All Change at Longleat review – there’s nothing like watching poshos feuding in their natural habitat

All Change at Longleat
Ceawlin, Viscount Weymouth, with his wife Emma in All Change at Longleat, BBC1. Photograph: Jacob Robinson/BBC/Shine TV, part of Endemol Shine Group/Jacob Robinson

You can read about mad poshos all you want, and I do – Nancy Mitford novels, Evelyn Waugh, anything with Harold Nicolson – but there’s nothing like seeing them in their natural habitat. And so to All Change at Longleat, BBC1’s new documentary about the gradual handover of the £190m estate by Alexander Thynn, aka Marquess of Bath, aka the one with the wifelets, coloured waistcoats and worse murals, and long one of England’s most irritating eccentrics – to his son Ceawlin.

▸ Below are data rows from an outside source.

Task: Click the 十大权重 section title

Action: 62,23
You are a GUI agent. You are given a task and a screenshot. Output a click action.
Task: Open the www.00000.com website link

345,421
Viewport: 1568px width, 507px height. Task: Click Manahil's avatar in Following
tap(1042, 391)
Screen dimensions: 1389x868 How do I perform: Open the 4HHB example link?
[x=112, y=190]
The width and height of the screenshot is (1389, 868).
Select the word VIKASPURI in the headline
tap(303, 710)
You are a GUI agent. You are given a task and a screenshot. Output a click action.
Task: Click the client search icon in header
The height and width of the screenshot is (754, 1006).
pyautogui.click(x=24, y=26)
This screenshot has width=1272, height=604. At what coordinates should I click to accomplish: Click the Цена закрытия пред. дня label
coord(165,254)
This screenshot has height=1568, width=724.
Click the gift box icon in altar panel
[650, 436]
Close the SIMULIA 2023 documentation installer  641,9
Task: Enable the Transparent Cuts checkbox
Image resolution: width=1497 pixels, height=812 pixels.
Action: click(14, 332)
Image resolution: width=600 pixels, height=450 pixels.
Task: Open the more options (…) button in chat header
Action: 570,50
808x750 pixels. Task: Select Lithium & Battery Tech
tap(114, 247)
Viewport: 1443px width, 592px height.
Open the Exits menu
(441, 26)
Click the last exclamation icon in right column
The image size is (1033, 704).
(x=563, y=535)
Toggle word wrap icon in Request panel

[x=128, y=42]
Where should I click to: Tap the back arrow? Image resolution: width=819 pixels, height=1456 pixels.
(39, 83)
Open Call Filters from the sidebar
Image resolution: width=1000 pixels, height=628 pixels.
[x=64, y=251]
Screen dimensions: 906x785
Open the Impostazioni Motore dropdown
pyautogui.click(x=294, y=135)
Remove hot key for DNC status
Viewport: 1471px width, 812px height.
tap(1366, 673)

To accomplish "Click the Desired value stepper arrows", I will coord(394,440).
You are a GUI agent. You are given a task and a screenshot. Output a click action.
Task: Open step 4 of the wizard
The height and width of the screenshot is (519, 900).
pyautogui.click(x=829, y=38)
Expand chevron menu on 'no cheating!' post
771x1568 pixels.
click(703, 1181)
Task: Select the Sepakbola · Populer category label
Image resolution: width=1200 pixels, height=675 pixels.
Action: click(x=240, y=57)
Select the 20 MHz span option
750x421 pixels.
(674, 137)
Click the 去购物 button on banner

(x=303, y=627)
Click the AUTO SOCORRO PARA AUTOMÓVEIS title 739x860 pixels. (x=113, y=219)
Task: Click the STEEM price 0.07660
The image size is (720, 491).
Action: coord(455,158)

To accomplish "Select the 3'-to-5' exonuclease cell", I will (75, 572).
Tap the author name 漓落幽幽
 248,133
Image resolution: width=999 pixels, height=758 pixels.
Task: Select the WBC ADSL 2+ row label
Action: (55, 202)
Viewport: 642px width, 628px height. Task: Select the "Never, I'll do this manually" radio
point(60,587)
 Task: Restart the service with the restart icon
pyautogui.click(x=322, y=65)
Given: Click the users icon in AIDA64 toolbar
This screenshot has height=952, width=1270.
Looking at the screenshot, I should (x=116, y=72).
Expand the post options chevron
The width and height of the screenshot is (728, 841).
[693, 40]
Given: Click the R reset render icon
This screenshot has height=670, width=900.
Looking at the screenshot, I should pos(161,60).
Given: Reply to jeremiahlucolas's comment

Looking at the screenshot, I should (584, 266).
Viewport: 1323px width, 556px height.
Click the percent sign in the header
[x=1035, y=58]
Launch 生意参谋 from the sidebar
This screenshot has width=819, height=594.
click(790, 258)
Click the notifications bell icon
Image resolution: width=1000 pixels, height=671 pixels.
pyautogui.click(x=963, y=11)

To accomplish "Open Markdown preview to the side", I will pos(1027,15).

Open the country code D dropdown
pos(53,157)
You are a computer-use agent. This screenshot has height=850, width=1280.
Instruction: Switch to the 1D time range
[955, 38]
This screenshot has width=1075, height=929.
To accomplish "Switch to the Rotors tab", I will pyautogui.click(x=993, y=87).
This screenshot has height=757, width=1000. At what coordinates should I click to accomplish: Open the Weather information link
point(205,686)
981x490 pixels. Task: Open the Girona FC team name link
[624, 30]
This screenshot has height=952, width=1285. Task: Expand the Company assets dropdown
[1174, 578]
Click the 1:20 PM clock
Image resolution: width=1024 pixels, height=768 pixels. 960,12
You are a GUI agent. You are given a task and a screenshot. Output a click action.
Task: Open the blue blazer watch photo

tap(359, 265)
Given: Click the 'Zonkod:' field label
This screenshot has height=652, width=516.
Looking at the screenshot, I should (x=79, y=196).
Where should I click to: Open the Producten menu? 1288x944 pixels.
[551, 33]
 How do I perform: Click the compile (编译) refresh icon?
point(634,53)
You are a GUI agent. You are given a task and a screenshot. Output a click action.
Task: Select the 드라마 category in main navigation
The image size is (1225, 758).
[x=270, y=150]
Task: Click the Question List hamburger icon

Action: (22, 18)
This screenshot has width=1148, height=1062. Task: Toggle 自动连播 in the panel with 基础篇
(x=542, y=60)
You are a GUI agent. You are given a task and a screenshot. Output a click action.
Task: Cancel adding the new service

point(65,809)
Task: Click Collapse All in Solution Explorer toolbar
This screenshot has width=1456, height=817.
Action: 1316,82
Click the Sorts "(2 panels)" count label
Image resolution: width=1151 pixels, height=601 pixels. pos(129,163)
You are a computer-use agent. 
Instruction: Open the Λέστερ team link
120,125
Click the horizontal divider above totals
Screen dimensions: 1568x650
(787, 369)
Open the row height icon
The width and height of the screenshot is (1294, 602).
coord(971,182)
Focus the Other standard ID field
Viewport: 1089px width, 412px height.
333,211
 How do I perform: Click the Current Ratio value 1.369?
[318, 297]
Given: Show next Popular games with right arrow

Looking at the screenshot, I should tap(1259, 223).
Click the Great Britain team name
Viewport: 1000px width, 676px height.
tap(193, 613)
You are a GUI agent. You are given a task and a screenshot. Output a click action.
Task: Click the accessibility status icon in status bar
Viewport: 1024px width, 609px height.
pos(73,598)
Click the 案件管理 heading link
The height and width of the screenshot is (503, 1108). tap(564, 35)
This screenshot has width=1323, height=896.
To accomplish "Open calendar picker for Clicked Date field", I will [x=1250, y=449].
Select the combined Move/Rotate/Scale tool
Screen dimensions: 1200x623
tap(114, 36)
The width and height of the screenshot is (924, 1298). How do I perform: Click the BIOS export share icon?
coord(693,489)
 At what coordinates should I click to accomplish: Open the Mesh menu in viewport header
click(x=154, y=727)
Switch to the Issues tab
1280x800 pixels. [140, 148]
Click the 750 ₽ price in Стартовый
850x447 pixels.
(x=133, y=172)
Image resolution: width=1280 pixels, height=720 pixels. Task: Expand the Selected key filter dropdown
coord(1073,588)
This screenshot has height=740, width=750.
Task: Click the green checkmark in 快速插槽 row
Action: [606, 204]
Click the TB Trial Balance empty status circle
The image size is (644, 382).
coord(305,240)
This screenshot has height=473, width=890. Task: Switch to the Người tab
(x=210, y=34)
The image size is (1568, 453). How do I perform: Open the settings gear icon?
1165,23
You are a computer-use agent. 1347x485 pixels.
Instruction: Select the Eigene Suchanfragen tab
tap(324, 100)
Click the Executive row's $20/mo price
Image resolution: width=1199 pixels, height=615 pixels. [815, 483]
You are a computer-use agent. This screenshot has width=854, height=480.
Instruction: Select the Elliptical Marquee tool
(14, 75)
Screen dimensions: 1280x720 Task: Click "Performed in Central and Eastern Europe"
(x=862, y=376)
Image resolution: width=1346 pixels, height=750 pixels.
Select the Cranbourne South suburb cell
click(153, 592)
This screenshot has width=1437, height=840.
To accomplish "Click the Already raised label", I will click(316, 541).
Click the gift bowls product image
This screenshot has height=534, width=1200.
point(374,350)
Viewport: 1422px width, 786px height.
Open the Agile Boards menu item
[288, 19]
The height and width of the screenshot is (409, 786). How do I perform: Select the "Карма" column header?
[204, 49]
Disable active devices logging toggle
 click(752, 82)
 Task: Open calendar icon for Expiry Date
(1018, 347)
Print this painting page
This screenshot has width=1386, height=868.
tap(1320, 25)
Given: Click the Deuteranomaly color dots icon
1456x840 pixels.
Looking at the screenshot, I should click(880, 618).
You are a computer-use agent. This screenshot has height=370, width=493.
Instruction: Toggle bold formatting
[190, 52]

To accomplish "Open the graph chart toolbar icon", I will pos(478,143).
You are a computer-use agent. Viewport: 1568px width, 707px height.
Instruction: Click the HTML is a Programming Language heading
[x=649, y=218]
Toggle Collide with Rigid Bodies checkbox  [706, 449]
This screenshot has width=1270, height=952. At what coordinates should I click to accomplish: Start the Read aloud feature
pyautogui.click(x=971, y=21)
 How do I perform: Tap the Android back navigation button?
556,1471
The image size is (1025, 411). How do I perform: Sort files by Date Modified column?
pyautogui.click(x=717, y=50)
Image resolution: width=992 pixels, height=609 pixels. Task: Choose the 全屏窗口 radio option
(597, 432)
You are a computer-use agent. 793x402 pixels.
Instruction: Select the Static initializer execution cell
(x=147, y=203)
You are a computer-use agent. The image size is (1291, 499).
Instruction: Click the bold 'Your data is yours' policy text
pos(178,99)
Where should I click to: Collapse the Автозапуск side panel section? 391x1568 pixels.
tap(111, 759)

The pair are on no-speaks, because Ceawlin – pronounced, pleasingly in this tale of a feuding family on what is basically a British ranch pumping privilege instead of oil, “Sue Ellen” – has removed as much of his father’s grotesque artwork as possible from the apartments he has taken over. Lord Bath now lives in the top flat, visited by various wifelets, while Lady Bath spends much of her time in France. I wouldn’t consider that nearly far enough away myself, but the rich are indeed different.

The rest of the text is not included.